Ripperoni · Architecture

Three independent concerns — pipeline, HTTP machinery, and scrapers — compose to produce a scraping job. Nothing in the pipeline knows about HTTP. Nothing in the HTTP layer knows about MediaWiki. The scraper classes are pure data accessors that return typed results.

Module graph

graph TD CLI[cli/cli.ts] --> Pipeline CLI --> HtmlScraper CLI --> MediaWikiScraper CLI --> LinkLister CLI --> RipperConfig Pipeline[pipeline/Pipeline] --> Logger HtmlScraper[scrapers/HtmlScraper] --> RateLimiter HtmlScraper --> RetryExecutor HtmlScraper --> Logger MediaWikiScraper[scrapers/MediaWikiScraper] --> RateLimiter MediaWikiScraper --> Logger WikitextParser[scrapers/WikitextParser] -.uses.-> wtf_wikipedia LinkLister[crawlers/LinkLister] --> RateLimiter LinkLister --> RetryExecutor LinkLister --> Logger RetryExecutor[modules/http/RetryExecutor] --> ErrorClassifier RateLimiter[modules/http/RateLimiter] -.wraps.-> bottleneck style Pipeline fill:#180808,stroke:#f05870 style ErrorClassifier fill:#180808,stroke:#f05870 style RetryExecutor fill:#180808,stroke:#f05870 style RateLimiter fill:#180808,stroke:#f05870

Pipeline pattern

Typed async middleware chain where every task receives (next, state) and advances the queue by calling next().

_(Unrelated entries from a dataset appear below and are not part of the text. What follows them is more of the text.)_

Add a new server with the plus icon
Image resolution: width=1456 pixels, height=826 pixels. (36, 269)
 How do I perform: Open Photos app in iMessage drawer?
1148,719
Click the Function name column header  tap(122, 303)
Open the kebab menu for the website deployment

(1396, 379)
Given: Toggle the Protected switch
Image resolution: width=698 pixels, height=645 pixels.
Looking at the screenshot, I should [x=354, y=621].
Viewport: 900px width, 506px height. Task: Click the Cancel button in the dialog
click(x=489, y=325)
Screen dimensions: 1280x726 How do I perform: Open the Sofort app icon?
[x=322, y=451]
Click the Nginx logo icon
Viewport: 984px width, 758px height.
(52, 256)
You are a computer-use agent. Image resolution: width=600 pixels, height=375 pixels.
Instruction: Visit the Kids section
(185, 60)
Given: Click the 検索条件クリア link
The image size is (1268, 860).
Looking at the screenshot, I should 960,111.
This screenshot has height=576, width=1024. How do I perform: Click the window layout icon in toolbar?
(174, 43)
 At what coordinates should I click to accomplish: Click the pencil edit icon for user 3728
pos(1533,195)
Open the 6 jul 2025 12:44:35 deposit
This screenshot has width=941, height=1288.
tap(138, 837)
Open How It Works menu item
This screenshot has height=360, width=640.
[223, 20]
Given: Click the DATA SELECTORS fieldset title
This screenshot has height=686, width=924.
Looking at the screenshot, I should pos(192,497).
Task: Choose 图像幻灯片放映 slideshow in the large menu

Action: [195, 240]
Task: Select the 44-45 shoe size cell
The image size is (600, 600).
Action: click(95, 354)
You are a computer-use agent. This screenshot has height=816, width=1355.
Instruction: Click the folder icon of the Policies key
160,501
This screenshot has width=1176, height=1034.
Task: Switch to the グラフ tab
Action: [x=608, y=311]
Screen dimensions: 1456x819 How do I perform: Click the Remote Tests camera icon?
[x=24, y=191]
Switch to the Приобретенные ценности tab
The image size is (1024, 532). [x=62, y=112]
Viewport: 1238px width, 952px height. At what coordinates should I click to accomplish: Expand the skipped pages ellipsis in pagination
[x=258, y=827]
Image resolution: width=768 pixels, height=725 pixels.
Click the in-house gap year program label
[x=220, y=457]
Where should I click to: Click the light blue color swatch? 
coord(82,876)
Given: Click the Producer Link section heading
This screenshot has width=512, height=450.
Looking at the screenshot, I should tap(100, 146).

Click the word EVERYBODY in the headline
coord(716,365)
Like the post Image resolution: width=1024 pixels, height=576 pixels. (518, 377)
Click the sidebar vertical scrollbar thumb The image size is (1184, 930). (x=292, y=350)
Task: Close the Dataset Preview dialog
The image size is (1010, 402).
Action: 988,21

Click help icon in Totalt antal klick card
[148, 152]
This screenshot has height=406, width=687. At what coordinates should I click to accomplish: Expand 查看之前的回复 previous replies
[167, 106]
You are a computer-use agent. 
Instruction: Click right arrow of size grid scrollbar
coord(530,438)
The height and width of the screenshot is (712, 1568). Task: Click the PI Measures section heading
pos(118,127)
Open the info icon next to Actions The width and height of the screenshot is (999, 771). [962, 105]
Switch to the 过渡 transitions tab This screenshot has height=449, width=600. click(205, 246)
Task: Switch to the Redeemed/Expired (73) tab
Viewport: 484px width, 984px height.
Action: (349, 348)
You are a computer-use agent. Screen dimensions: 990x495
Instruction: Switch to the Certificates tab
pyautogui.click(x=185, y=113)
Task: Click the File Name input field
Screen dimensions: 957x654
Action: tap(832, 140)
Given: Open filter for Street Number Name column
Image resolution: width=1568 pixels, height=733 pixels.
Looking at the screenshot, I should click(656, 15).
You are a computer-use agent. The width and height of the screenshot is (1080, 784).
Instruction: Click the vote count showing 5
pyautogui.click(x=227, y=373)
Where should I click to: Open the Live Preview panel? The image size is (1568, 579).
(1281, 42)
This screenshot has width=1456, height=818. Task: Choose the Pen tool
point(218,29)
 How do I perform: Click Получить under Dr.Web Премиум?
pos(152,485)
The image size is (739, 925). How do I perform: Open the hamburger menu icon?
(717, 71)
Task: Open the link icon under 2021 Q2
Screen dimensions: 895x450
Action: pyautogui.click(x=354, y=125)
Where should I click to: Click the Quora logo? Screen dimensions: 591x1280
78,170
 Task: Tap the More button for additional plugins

The core architecture is a typed middleware chain inherited from PathRipper's Transformer class, rewritten in TypeScript. Every task receives (next, state). Calling next() advances to the next task; not calling it terminates the chain.

sequenceDiagram participant Caller participant Pipeline participant ParseTask as <targetId>:parse (plugin) participant WriteTask as write-to-disk (orchestrator) Caller->>Pipeline: execute(PipelineState) Pipeline->>ParseTask: (next, state) ParseTask-->>Pipeline: state.output set Pipeline->>WriteTask: (next, state) WriteTask-->>Pipeline: file written Pipeline-->>Caller: state

The ScrapeOrchestrator builds the pipeline per page. A user-registered <targetId>:parse task (from a plugin file declared in config) runs first and sets state.output. If no parse task is registered the orchestrator falls back to raw WikitextParser output. A write-to-disk task is always added last by the orchestrator.

const pipeline = new Pipeline<PipelineStateInterface>({ name: 'my-target' });
if (TaskRegistry.has('my-target:parse')) {
  pipeline.addTask(TaskRegistry.get('my-target:parse'));
}
pipeline.addTask(async (next, state) => {
  await next();
  await writeFile(outputPath, JSON.stringify(state.output ?? fallback));
});
await pipeline.execute(PipelineState.fromWikiPage('my-target', page));

Task signature

type TaskFnType<TState> = (next: NextFnType, state: TState) => Promise<void>

TState must extend Record<string, unknown>. Tasks mutate state directly — the pipeline passes the same reference through the chain.

HTTP machinery

Three composable classes — RateLimiter, RetryExecutor, and ErrorClassifier — form the HTTP stack, each injected independently.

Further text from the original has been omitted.